* _What you have to do_
Every line below between the one holding "This screenshot has height=924, width=1290." and the one holding "Screen dimensions: 1517x784", inclusive, should be copied exactly, and no other line.
Start of Entries provided
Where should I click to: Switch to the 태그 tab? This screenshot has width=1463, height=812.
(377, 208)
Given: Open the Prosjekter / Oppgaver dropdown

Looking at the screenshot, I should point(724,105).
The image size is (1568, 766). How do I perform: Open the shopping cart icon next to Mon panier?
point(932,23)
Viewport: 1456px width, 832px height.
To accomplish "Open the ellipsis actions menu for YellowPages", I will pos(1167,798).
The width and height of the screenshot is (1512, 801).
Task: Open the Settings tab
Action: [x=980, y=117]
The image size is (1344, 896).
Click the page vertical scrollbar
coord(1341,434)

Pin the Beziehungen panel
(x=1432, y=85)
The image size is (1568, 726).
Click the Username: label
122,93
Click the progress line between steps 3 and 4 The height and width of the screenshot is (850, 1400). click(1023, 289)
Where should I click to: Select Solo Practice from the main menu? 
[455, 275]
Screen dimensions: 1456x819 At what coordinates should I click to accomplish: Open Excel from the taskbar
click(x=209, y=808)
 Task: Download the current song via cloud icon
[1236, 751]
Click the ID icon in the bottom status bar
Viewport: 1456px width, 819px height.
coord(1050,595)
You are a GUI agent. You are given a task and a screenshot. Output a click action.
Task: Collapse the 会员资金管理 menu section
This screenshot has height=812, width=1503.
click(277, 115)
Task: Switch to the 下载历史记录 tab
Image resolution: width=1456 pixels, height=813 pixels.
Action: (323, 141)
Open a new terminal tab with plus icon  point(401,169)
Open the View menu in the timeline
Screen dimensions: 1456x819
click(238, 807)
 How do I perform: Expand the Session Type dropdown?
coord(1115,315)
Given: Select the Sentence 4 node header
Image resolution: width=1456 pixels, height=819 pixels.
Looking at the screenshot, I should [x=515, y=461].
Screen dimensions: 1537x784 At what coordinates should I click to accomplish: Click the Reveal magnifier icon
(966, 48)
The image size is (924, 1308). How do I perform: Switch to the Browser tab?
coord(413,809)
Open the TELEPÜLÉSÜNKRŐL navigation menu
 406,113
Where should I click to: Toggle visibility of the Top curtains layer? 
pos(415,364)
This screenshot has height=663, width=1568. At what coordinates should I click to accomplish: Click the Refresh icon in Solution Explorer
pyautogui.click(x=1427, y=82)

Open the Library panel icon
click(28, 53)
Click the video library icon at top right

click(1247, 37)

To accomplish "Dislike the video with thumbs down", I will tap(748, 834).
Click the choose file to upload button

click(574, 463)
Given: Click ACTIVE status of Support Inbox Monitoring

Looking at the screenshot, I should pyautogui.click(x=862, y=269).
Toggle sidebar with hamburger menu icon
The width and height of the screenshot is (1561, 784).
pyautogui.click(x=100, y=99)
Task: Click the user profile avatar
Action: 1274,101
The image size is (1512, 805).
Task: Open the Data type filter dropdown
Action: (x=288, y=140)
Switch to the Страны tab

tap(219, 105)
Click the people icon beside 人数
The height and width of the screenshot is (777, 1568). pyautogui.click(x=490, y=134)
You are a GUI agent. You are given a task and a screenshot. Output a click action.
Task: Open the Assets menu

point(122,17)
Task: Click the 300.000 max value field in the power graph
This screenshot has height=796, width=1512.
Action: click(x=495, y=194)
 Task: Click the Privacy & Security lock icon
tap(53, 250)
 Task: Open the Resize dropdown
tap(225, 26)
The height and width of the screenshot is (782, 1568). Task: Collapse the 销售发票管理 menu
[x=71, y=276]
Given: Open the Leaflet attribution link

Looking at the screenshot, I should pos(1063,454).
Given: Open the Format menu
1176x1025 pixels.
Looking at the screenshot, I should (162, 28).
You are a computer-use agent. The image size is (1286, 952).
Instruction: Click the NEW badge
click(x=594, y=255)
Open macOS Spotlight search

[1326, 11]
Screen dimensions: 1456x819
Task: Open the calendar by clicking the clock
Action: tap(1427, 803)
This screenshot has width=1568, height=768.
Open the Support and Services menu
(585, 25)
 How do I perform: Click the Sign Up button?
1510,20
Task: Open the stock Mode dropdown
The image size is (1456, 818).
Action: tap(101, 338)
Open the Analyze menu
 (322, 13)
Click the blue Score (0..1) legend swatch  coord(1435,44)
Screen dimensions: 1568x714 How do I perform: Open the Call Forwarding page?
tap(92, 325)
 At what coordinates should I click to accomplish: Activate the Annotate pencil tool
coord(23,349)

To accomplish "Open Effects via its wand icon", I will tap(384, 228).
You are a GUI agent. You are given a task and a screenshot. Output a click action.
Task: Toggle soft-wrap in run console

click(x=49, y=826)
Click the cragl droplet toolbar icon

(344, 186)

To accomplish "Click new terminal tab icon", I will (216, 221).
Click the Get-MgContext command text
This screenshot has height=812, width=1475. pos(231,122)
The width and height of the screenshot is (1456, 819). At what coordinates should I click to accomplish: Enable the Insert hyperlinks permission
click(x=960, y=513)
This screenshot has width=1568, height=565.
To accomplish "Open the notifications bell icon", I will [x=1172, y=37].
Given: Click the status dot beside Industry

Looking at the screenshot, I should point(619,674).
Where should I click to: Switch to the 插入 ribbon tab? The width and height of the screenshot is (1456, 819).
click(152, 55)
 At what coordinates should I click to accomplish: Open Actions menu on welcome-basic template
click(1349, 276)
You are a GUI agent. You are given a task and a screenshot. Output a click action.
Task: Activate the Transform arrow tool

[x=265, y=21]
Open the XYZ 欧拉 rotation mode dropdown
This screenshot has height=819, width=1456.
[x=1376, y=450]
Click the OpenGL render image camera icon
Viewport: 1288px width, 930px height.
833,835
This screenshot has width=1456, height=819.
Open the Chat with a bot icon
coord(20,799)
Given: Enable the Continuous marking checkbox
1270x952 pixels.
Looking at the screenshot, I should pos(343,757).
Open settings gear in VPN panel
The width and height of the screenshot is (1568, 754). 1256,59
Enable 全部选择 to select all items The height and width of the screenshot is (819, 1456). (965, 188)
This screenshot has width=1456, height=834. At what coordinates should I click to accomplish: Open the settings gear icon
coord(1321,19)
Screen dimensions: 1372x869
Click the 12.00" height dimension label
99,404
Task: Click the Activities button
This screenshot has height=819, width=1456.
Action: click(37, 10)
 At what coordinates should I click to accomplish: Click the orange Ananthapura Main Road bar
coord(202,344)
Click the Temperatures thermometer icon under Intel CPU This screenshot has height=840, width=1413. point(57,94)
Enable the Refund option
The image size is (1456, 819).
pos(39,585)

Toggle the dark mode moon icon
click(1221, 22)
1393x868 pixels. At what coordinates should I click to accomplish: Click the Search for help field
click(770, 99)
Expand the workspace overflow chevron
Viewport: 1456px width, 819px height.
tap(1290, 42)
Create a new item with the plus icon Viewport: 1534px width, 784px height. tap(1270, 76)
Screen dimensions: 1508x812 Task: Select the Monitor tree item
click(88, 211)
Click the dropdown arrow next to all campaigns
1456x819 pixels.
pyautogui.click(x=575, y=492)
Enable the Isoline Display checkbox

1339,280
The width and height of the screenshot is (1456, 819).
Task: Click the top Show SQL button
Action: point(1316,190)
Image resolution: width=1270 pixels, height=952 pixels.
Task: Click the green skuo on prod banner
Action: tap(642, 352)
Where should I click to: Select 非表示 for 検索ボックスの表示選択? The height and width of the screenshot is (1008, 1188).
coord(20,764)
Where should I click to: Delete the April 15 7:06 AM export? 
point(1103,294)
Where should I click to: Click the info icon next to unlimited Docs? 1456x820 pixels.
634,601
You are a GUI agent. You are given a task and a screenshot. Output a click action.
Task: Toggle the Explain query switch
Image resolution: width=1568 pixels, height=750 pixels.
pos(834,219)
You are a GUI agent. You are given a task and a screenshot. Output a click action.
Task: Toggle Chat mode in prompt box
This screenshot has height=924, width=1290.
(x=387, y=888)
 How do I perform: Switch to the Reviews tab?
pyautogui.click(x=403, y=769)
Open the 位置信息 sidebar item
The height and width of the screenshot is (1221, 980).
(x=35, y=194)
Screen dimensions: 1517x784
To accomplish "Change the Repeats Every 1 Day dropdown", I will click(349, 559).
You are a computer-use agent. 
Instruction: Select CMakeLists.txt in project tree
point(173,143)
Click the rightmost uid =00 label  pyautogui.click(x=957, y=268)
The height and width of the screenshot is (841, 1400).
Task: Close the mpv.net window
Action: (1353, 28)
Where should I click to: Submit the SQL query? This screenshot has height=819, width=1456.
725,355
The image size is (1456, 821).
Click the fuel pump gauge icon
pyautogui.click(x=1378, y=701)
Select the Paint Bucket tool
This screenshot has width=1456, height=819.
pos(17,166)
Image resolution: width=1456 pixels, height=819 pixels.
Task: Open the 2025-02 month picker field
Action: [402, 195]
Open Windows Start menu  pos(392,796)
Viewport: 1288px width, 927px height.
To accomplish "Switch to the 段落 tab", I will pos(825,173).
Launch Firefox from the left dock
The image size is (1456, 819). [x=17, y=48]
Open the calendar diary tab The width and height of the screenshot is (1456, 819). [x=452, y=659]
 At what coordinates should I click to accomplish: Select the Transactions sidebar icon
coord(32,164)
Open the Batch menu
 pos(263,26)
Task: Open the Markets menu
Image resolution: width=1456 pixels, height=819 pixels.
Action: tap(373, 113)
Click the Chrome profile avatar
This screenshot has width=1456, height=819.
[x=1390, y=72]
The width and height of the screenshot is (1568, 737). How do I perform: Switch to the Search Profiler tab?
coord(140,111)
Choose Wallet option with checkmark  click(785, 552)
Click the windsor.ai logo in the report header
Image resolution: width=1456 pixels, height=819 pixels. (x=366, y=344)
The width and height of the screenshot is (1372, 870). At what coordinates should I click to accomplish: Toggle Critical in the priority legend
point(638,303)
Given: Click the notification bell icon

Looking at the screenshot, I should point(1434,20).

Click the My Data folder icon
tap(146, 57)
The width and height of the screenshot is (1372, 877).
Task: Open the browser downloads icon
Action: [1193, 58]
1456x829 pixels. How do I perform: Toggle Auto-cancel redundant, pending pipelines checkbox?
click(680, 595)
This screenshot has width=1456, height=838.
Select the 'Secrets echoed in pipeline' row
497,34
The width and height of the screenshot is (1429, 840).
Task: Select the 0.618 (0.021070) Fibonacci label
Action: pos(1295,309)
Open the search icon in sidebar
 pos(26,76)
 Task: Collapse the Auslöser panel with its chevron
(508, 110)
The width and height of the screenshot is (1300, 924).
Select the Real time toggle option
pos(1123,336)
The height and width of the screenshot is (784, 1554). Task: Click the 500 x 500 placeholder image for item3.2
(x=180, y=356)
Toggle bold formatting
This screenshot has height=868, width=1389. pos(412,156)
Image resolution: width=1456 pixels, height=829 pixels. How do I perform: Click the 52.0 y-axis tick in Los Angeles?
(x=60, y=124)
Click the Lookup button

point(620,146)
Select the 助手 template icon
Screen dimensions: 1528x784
End of Entries provided
* _Answer for this exercise_
This screenshot has height=924, width=1290.
(x=387, y=888)
 How do I perform: Switch to the Reviews tab?
pyautogui.click(x=403, y=769)
Open the 位置信息 sidebar item
The height and width of the screenshot is (1221, 980).
(x=35, y=194)
Screen dimensions: 1517x784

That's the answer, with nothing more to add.